## DATA RECORDS
☆ ☆ ☆ ☆ ☆ ☆ ☆
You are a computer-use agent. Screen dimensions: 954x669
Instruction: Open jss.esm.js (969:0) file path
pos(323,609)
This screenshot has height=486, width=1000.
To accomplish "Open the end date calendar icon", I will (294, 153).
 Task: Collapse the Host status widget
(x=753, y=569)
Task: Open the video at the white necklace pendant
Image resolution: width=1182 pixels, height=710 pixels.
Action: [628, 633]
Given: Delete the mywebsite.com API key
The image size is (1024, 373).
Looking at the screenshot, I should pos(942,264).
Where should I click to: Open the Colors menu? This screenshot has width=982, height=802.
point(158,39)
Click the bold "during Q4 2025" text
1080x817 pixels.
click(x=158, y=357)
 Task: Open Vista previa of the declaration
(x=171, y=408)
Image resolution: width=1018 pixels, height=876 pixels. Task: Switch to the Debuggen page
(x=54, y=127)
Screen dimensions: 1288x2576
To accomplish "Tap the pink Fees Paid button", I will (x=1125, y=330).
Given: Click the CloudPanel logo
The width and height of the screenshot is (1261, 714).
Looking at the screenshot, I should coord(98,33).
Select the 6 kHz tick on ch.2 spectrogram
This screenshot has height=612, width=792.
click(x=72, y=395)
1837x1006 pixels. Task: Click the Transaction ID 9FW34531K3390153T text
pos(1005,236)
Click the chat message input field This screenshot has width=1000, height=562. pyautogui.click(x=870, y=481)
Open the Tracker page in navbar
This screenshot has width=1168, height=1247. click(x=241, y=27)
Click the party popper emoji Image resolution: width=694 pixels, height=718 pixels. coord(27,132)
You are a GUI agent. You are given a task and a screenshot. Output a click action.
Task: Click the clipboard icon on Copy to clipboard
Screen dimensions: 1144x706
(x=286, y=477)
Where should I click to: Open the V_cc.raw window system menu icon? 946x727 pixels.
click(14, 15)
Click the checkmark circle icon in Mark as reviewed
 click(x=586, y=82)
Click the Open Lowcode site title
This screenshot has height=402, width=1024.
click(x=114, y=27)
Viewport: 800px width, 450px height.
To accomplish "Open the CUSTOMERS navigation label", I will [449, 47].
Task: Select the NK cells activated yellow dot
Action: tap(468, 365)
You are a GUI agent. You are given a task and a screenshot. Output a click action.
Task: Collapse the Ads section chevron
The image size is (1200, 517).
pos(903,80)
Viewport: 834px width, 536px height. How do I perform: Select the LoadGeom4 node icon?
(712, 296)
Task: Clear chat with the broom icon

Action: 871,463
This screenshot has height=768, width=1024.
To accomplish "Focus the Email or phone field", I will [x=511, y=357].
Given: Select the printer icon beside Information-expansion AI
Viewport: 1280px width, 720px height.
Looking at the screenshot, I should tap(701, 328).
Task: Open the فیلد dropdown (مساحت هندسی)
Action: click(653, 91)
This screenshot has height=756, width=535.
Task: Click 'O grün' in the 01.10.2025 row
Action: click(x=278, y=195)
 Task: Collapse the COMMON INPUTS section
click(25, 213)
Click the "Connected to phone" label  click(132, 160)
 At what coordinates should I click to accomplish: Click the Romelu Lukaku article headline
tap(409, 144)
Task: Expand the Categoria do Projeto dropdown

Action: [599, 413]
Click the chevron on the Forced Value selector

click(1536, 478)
☆ ☆ ☆ ☆ ☆ ☆ ☆
## GOAL OF THE EXERCISE
Transcribe each entry precisely, missing none.

## RESPONSE TO THIS EXERCISE
You are a computer-use agent. Screen dimensions: 954x669
Instruction: Open jss.esm.js (969:0) file path
pos(323,609)
This screenshot has height=486, width=1000.
To accomplish "Open the end date calendar icon", I will (294, 153).
 Task: Collapse the Host status widget
(x=753, y=569)
Task: Open the video at the white necklace pendant
Image resolution: width=1182 pixels, height=710 pixels.
Action: [628, 633]
Given: Delete the mywebsite.com API key
The image size is (1024, 373).
Looking at the screenshot, I should pos(942,264).
Where should I click to: Open the Colors menu? This screenshot has width=982, height=802.
point(158,39)
Click the bold "during Q4 2025" text
1080x817 pixels.
click(x=158, y=357)
 Task: Open Vista previa of the declaration
(x=171, y=408)
Image resolution: width=1018 pixels, height=876 pixels. Task: Switch to the Debuggen page
(x=54, y=127)
Screen dimensions: 1288x2576
To accomplish "Tap the pink Fees Paid button", I will (x=1125, y=330).
Given: Click the CloudPanel logo
The width and height of the screenshot is (1261, 714).
Looking at the screenshot, I should coord(98,33).
Select the 6 kHz tick on ch.2 spectrogram
This screenshot has height=612, width=792.
click(x=72, y=395)
1837x1006 pixels. Task: Click the Transaction ID 9FW34531K3390153T text
pos(1005,236)
Click the chat message input field This screenshot has width=1000, height=562. pyautogui.click(x=870, y=481)
Open the Tracker page in navbar
This screenshot has width=1168, height=1247. click(x=241, y=27)
Click the party popper emoji Image resolution: width=694 pixels, height=718 pixels. coord(27,132)
You are a GUI agent. You are given a task and a screenshot. Output a click action.
Task: Click the clipboard icon on Copy to clipboard
Screen dimensions: 1144x706
(x=286, y=477)
Where should I click to: Open the V_cc.raw window system menu icon? 946x727 pixels.
click(14, 15)
Click the checkmark circle icon in Mark as reviewed
 click(x=586, y=82)
Click the Open Lowcode site title
This screenshot has height=402, width=1024.
click(x=114, y=27)
Viewport: 800px width, 450px height.
To accomplish "Open the CUSTOMERS navigation label", I will [449, 47].
Task: Select the NK cells activated yellow dot
Action: tap(468, 365)
You are a GUI agent. You are given a task and a screenshot. Output a click action.
Task: Collapse the Ads section chevron
The image size is (1200, 517).
pos(903,80)
Viewport: 834px width, 536px height. How do I perform: Select the LoadGeom4 node icon?
(712, 296)
Task: Clear chat with the broom icon

Action: 871,463
This screenshot has height=768, width=1024.
To accomplish "Focus the Email or phone field", I will [x=511, y=357].
Given: Select the printer icon beside Information-expansion AI
Viewport: 1280px width, 720px height.
Looking at the screenshot, I should tap(701, 328).
Task: Open the فیلد dropdown (مساحت هندسی)
Action: click(653, 91)
This screenshot has height=756, width=535.
Task: Click 'O grün' in the 01.10.2025 row
Action: click(x=278, y=195)
 Task: Collapse the COMMON INPUTS section
click(25, 213)
Click the "Connected to phone" label  click(132, 160)
 At what coordinates should I click to accomplish: Click the Romelu Lukaku article headline
tap(409, 144)
Task: Expand the Categoria do Projeto dropdown

Action: [599, 413]
Click the chevron on the Forced Value selector

click(1536, 478)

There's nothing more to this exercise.